:: DATASET EXTRACT ::
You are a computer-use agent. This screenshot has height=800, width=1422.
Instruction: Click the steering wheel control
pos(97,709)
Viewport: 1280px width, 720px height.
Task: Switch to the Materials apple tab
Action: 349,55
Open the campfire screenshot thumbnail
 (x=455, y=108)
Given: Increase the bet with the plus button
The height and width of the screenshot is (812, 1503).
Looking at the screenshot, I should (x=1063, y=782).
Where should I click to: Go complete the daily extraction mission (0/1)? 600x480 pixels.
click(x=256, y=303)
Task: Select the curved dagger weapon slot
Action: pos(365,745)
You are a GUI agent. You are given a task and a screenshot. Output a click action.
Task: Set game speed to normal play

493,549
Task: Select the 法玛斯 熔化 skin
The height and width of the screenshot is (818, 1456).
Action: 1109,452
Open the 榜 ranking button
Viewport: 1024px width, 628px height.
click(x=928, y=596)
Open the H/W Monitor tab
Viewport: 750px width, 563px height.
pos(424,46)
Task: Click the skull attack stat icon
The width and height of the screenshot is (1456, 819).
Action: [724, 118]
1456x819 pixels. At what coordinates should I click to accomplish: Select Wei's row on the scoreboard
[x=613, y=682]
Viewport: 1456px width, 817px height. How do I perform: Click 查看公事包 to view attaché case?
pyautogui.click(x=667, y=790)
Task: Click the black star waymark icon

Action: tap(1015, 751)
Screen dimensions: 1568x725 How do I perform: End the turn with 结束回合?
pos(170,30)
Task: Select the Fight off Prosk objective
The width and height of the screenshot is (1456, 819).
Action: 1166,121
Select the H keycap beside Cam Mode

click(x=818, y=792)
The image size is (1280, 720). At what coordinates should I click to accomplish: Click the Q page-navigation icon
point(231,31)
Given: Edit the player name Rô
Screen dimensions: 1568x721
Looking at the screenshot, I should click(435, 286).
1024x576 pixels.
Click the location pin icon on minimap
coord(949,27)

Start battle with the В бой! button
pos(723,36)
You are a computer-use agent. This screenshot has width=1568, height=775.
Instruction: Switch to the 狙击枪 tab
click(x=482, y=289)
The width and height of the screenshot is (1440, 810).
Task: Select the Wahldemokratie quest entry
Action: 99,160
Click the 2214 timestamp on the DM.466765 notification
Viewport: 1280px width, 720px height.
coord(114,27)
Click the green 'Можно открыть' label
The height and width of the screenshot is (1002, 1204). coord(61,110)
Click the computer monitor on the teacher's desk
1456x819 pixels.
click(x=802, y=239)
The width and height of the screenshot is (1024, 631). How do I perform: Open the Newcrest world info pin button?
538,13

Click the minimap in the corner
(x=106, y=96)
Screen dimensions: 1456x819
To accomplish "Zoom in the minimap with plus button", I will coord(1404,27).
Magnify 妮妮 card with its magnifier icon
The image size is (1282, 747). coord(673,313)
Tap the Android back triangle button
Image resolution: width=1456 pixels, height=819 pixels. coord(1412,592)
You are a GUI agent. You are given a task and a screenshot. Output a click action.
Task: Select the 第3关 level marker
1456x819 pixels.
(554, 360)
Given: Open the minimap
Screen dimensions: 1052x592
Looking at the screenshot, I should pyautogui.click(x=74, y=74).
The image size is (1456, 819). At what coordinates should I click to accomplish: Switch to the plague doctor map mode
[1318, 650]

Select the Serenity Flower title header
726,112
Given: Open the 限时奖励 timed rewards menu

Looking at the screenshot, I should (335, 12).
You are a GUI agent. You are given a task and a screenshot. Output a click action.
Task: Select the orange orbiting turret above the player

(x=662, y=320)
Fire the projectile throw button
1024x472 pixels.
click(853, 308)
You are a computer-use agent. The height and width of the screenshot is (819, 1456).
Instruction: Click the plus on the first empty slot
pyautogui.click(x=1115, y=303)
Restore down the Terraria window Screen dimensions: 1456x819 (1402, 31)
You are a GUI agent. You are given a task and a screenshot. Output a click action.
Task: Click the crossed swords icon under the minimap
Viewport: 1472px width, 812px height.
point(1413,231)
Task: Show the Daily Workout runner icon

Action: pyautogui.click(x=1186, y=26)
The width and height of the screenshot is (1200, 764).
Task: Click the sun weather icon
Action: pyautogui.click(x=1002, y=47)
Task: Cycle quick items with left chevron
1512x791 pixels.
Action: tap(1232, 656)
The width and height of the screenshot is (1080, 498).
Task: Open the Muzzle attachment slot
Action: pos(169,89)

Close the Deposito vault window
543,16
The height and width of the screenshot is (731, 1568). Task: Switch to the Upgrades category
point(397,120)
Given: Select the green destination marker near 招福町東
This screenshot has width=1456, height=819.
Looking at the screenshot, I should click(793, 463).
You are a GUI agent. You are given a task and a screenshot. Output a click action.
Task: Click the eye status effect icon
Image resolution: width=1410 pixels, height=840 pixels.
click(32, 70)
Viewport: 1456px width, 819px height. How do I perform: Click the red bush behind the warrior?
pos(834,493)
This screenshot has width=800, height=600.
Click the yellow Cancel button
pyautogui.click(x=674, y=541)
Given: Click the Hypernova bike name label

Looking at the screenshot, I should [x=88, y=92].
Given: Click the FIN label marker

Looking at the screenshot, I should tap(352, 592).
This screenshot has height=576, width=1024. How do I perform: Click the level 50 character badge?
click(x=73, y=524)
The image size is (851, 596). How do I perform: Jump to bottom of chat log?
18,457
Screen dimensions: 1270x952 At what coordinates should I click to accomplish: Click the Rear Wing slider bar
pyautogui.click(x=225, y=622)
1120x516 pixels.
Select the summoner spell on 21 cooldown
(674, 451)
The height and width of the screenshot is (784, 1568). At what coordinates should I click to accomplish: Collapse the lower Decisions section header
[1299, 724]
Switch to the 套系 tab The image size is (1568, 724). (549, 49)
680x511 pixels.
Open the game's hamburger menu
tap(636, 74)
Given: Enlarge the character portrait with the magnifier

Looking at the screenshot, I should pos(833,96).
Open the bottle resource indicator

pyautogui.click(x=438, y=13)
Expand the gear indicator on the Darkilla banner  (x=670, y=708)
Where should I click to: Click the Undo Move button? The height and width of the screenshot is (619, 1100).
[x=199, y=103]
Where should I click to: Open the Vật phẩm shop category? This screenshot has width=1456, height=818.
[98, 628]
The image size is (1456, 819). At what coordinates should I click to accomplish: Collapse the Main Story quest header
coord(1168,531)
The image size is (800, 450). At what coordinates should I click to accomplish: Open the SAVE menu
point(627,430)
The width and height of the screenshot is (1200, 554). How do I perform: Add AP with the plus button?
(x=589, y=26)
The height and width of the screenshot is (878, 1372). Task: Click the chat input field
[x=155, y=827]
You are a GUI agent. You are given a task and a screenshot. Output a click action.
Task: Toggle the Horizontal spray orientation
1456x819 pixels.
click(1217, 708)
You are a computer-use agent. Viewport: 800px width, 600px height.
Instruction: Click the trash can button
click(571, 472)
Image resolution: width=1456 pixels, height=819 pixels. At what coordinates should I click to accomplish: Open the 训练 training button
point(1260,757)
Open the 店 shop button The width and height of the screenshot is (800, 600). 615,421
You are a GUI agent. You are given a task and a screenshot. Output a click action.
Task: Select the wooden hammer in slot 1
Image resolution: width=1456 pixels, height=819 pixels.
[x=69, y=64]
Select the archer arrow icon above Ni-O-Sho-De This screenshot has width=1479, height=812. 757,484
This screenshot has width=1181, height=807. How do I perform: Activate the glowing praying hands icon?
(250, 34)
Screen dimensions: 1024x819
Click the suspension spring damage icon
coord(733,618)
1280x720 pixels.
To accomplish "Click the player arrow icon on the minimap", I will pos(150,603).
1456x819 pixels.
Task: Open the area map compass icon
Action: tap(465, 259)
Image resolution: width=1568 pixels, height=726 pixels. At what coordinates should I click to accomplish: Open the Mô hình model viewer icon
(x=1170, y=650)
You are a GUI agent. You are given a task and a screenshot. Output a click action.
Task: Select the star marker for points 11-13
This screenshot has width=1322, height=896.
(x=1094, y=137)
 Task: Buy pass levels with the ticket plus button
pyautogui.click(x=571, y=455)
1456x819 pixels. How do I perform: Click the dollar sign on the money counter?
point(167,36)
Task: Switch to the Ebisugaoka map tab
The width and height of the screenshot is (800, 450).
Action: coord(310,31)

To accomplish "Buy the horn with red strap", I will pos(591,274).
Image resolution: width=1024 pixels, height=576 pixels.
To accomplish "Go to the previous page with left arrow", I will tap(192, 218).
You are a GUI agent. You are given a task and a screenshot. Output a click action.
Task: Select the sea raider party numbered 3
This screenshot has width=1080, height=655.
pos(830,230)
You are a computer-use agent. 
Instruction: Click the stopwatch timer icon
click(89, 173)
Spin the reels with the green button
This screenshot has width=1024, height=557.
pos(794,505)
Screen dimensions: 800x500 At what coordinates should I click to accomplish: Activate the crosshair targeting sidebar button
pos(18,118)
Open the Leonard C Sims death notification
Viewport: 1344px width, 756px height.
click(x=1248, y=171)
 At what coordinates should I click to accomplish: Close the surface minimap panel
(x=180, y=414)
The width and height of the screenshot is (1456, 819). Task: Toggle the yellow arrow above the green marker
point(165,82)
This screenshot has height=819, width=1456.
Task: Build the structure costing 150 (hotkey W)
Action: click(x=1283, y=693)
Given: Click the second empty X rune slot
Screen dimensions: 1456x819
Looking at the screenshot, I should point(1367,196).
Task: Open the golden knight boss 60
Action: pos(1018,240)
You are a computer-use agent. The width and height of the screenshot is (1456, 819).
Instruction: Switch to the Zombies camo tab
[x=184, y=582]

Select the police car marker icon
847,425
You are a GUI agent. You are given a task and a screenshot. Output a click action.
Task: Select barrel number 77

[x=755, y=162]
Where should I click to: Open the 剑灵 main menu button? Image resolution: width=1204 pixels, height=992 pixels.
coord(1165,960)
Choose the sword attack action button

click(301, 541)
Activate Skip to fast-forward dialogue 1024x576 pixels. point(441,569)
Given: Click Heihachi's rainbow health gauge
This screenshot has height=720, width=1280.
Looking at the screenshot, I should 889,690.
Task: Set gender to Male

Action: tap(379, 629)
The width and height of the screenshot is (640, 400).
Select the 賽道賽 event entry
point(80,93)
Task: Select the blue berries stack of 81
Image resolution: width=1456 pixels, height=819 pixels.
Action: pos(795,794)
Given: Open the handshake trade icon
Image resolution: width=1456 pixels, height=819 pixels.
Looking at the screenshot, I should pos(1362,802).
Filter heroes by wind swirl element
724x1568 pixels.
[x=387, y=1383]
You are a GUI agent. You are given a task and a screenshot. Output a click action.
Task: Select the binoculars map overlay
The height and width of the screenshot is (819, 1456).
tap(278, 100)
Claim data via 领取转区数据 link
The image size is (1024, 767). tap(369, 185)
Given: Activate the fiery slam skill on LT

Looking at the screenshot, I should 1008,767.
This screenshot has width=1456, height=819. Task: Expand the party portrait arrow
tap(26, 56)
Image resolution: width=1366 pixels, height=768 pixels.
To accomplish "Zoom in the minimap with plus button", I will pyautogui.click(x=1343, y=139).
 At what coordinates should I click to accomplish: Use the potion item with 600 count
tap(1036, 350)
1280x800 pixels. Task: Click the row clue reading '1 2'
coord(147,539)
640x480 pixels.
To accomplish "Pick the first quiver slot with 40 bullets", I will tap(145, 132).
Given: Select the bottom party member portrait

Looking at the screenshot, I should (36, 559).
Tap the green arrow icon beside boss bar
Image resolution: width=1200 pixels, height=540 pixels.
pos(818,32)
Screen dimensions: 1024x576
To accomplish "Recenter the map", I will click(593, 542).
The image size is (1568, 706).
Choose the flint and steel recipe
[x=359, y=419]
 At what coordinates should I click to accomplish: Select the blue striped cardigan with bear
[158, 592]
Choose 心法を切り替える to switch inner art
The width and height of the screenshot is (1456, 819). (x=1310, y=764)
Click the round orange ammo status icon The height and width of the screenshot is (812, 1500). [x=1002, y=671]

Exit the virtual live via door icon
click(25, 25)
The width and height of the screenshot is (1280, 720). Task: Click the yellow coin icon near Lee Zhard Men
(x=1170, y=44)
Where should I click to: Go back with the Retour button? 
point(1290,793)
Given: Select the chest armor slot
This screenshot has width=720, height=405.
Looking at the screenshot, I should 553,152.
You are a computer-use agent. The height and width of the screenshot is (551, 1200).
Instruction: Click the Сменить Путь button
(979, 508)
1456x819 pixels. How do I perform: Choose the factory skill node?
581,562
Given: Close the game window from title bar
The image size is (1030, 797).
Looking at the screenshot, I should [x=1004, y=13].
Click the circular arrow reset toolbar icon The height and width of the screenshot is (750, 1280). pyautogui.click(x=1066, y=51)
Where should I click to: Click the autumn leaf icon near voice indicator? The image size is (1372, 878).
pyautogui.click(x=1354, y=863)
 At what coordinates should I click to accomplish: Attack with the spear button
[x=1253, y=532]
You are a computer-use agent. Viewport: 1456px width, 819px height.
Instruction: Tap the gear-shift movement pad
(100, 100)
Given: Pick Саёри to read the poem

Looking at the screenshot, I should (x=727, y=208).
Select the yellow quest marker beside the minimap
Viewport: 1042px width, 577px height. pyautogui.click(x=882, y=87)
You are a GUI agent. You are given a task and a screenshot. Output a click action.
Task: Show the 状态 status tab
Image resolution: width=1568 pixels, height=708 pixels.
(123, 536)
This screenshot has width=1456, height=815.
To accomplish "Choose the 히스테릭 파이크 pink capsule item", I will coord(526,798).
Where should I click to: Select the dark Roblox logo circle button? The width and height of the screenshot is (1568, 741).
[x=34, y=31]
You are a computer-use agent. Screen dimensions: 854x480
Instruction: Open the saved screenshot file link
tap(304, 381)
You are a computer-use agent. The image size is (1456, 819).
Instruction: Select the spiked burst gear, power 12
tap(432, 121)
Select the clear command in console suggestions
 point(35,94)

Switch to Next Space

:: WORK TO DO ::
Rewrite the items from the start of the items through the line containing "Action: tap(1015, 751)", inclusive, substituting "leaderboard" for "scoreboard" and changing nothing else.

:: SOLUTION ::
You are a computer-use agent. This screenshot has height=800, width=1422.
Instruction: Click the steering wheel control
pos(97,709)
Viewport: 1280px width, 720px height.
Task: Switch to the Materials apple tab
Action: 349,55
Open the campfire screenshot thumbnail
 (x=455, y=108)
Given: Increase the bet with the plus button
The height and width of the screenshot is (812, 1503).
Looking at the screenshot, I should (x=1063, y=782).
Where should I click to: Go complete the daily extraction mission (0/1)? 600x480 pixels.
click(x=256, y=303)
Task: Select the curved dagger weapon slot
Action: pos(365,745)
You are a GUI agent. You are given a task and a screenshot. Output a click action.
Task: Set game speed to normal play

493,549
Task: Select the 法玛斯 熔化 skin
The height and width of the screenshot is (818, 1456).
Action: 1109,452
Open the 榜 ranking button
Viewport: 1024px width, 628px height.
click(x=928, y=596)
Open the H/W Monitor tab
Viewport: 750px width, 563px height.
pos(424,46)
Task: Click the skull attack stat icon
The width and height of the screenshot is (1456, 819).
Action: [724, 118]
1456x819 pixels. At what coordinates should I click to accomplish: Select Wei's row on the leaderboard
[x=613, y=682]
Viewport: 1456px width, 817px height. How do I perform: Click 查看公事包 to view attaché case?
pyautogui.click(x=667, y=790)
Task: Click the black star waymark icon

Action: tap(1015, 751)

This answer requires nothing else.